The property comprised a great number of houses and a considerable portion of the lands in Dartford. Williams and Smith broke up the holding and sold it in separate portions at a great profit. They sold the mansion to Richard Leigh (died 1772), serjeant-at-law, upon whose death the house was inherited by his son Richard. (Note: After the court case to decide ownership the house was let to Prosper Brown, who resided there. His daughter Elizabeth, married Serjeant Leigh. Prosper Brown died 20 September 1739, aged 56; his widow subsequently married George Breton, brother of Sir William Breton, Keeper of the Privy Purse (1763–1773) for George II, formerly an officer in his majesty’s army, and resident here in 1769. Mr.
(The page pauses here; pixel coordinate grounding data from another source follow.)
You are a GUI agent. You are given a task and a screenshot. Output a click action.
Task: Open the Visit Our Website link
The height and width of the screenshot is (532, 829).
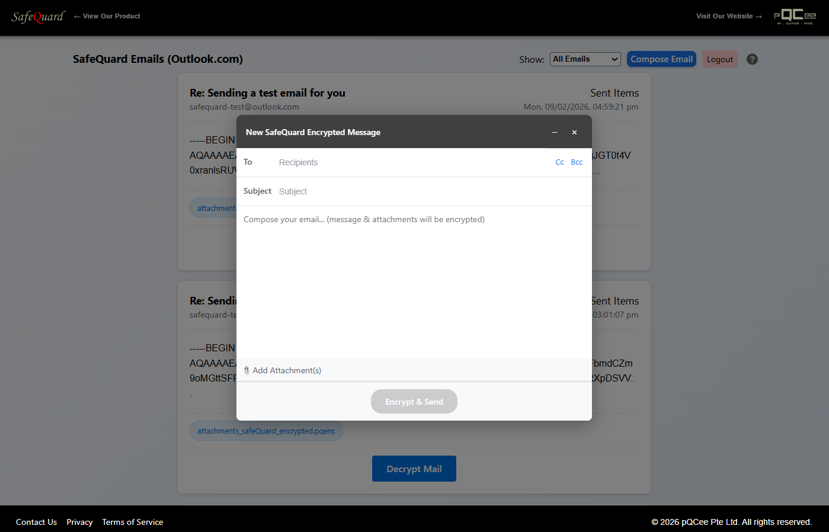[x=728, y=16]
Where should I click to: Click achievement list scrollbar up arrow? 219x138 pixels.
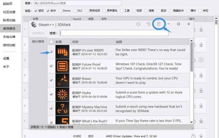192,41
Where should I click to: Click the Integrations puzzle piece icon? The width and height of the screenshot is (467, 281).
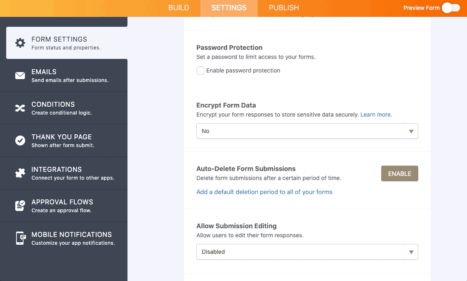20,173
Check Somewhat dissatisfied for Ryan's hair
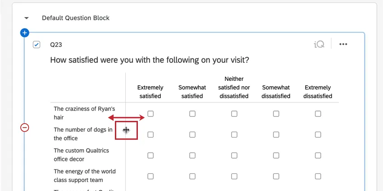The image size is (383, 191). tap(276, 114)
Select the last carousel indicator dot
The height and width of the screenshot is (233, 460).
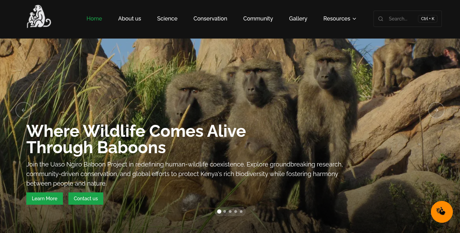pyautogui.click(x=241, y=212)
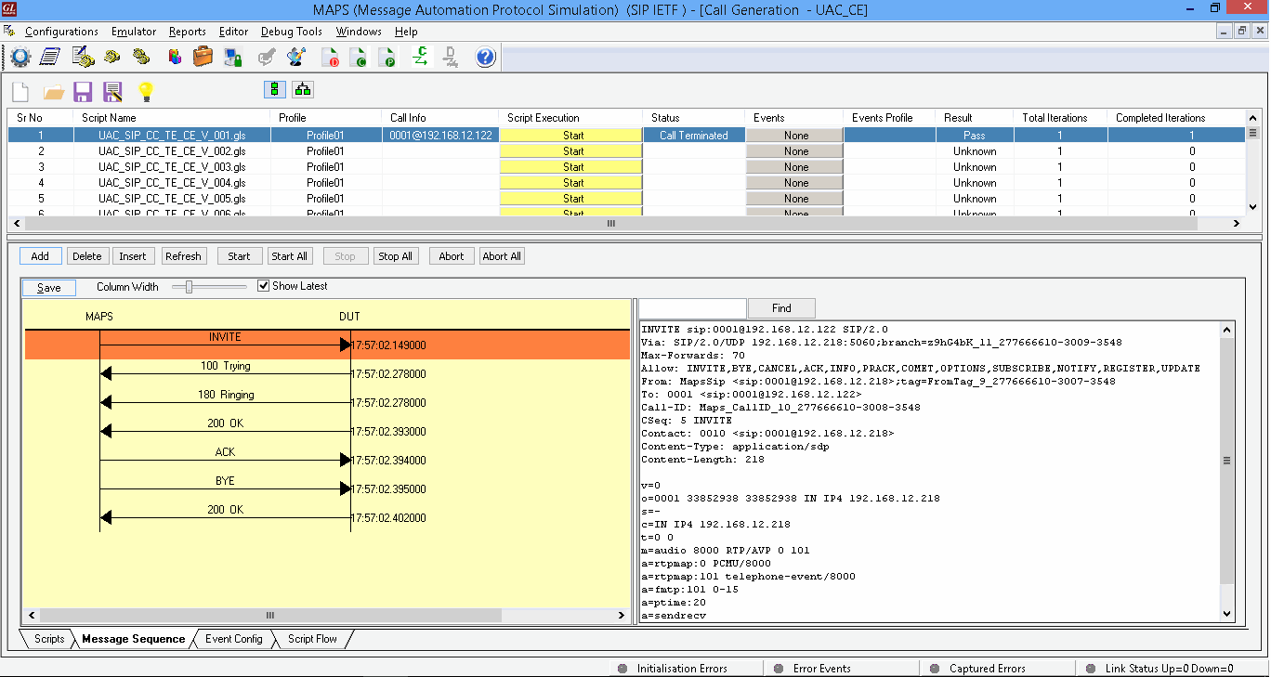
Task: Click the search text field beside Find
Action: point(692,308)
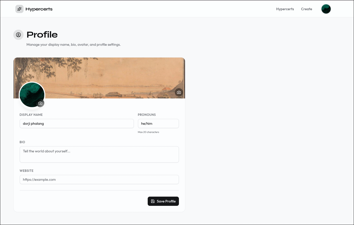Click into the Bio text area
The width and height of the screenshot is (354, 225).
pyautogui.click(x=99, y=154)
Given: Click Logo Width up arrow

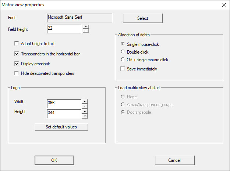Looking at the screenshot, I should tap(85, 102).
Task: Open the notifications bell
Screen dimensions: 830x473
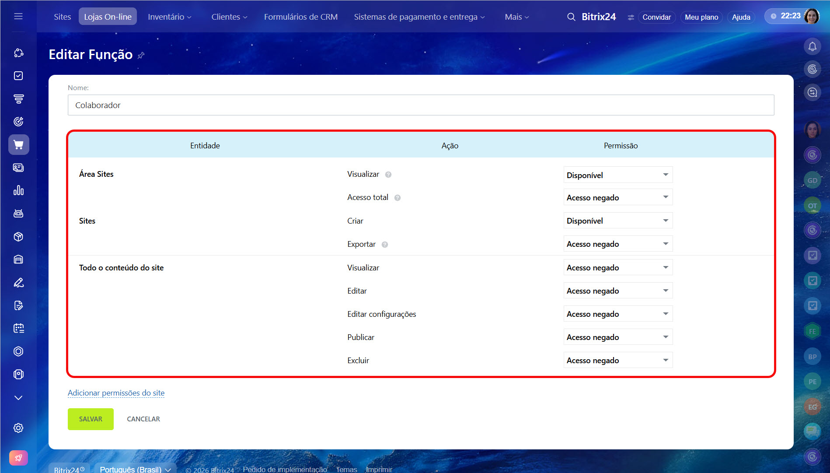Action: [x=812, y=46]
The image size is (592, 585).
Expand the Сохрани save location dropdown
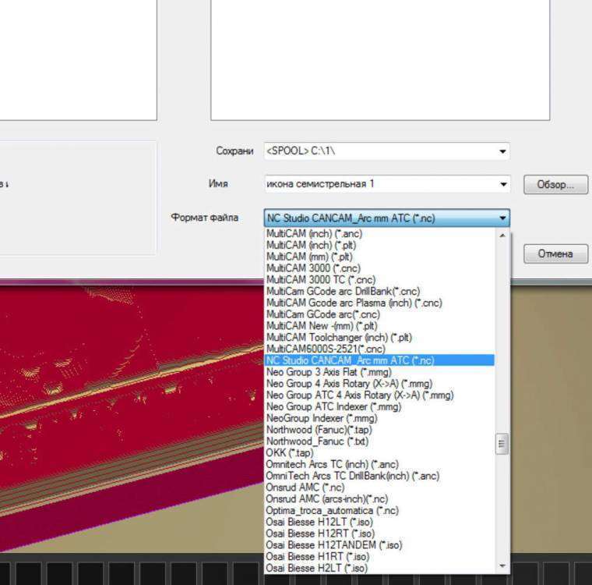point(502,151)
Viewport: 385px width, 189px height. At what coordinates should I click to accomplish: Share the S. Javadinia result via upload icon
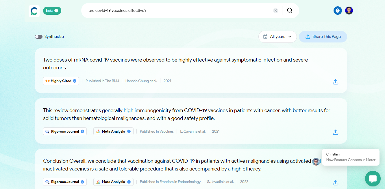[x=335, y=183]
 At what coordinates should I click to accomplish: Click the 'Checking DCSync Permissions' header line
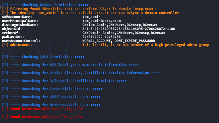[x=45, y=5]
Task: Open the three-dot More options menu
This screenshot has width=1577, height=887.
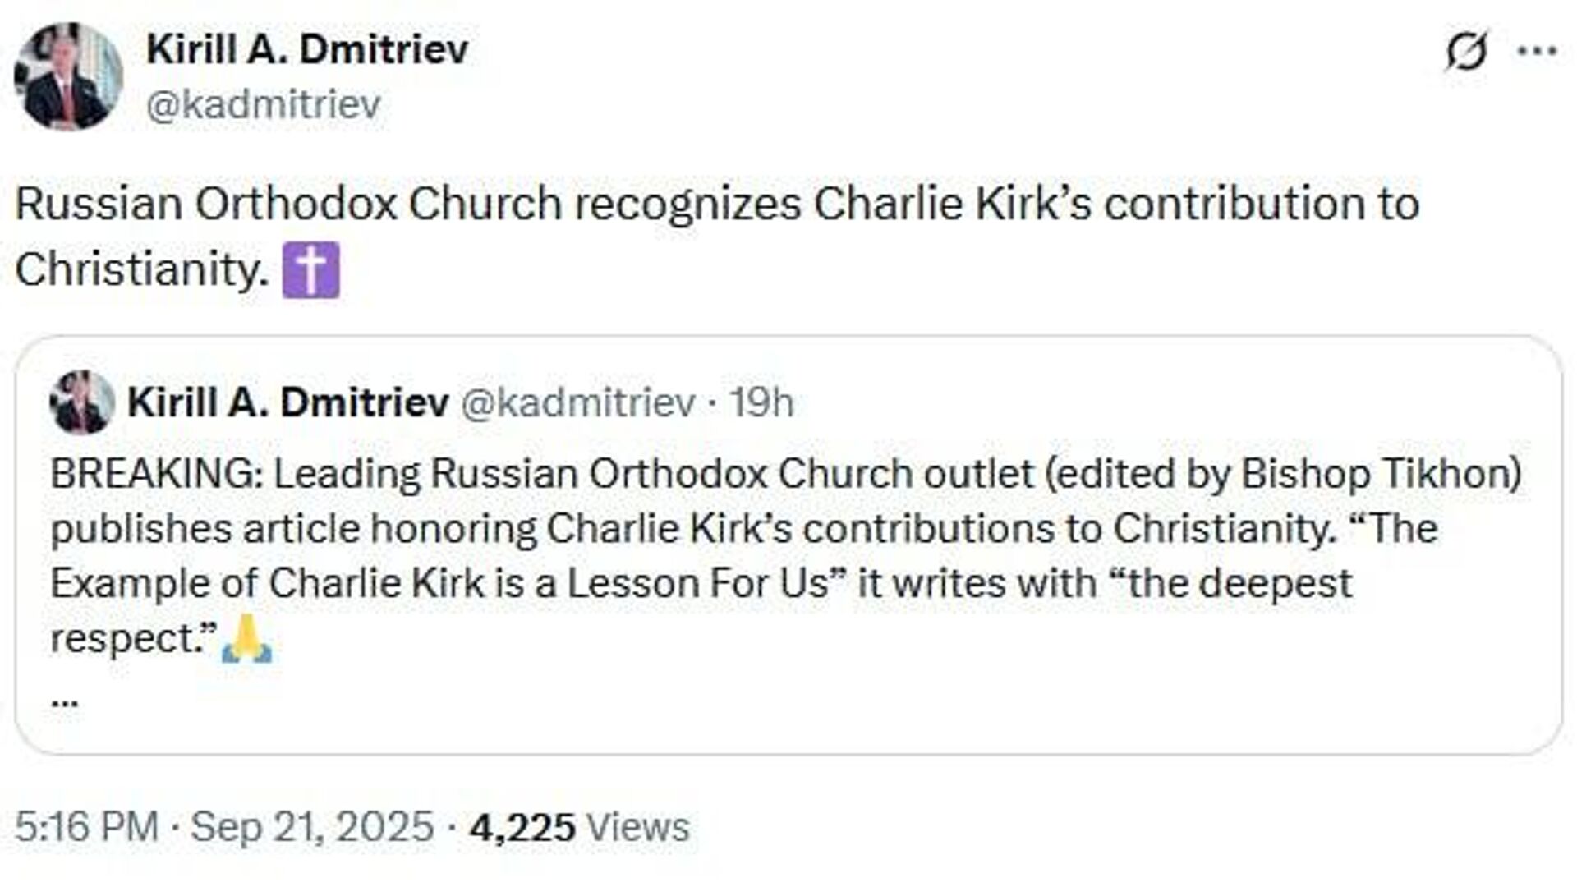Action: tap(1537, 51)
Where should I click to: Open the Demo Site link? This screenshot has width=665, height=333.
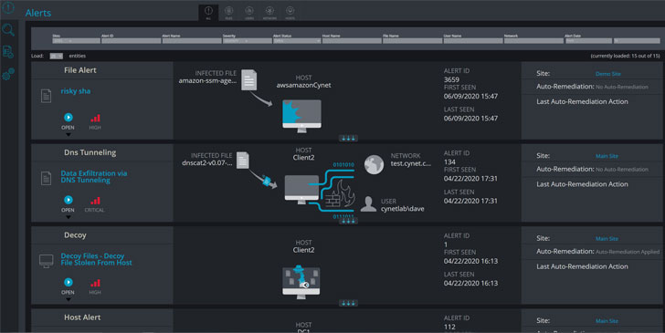coord(607,74)
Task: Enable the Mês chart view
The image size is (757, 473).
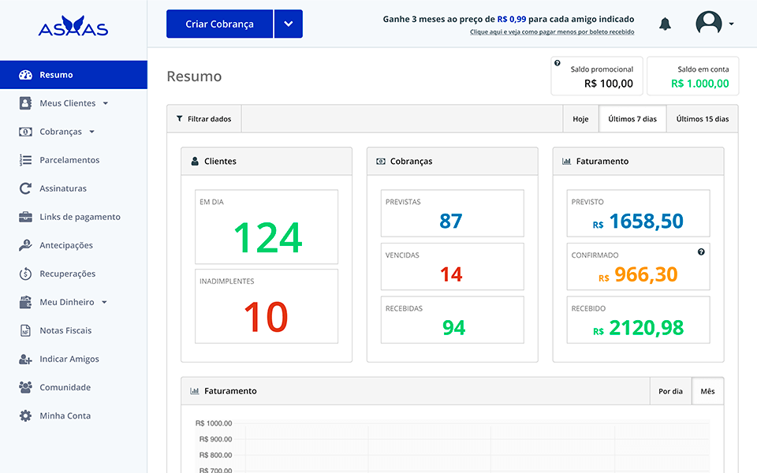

Breton died in 1780, and she vacated Horsmans Place the same year. Mrs. Breton survived until 28 February 1785, and was buried in the abbey church, Bath.)

Richard Leigh the younger waited until his mother vacated the premises in 1780, and then while it was advertised to be sold, let the unoccupied mansion fall into a dilapidated state. It was rented in 1784 by James Storey, originally an artillery driver, who came to Dartford while the camp existed on Dartford Heath. Being a very industrious man, he was employed and patronised by several gentlemen in the town and commenced a market garden business in the garden opposite the mansion. He resided in the house for about a year before sub-letting it to the Rev. William Wiseman, master of the Grammar School. When Wiseman left, Storey moved back in, but finding the premises much too large and greatly dilapidated, he obtained Mr. Leigh's consent to replace the mansion with a house of smaller dimensions better adapted for his business. Eventually, James Story purchased the house and remaining land. (Note: Dunkin writing in 1844 refers to "Mr. James Story, the present proprietor", which is 60 years after James Storey initially rented the property.) (Note: With the estate, came the remaining contents of the house. James Story recounted that a long gallery ran along the whole front of the mansion, into which the several apartments opened; and that the walls of this gallery were hung with a vast number of portraits of the Bere and Twisleton families, which had been left there, when the house was sold to Mr. Leigh. That these pictures, greatly damaged by time, were considered valueless by Richard Leigh, and were given to him. James Story repeatedly offered them to picture dealers in London, without being able to find a purchaser. At last he obtained an offer of 40 shillings for the whole collection, which he refused, but after keeping them some time longer, found himself unable to obtain a higher price.)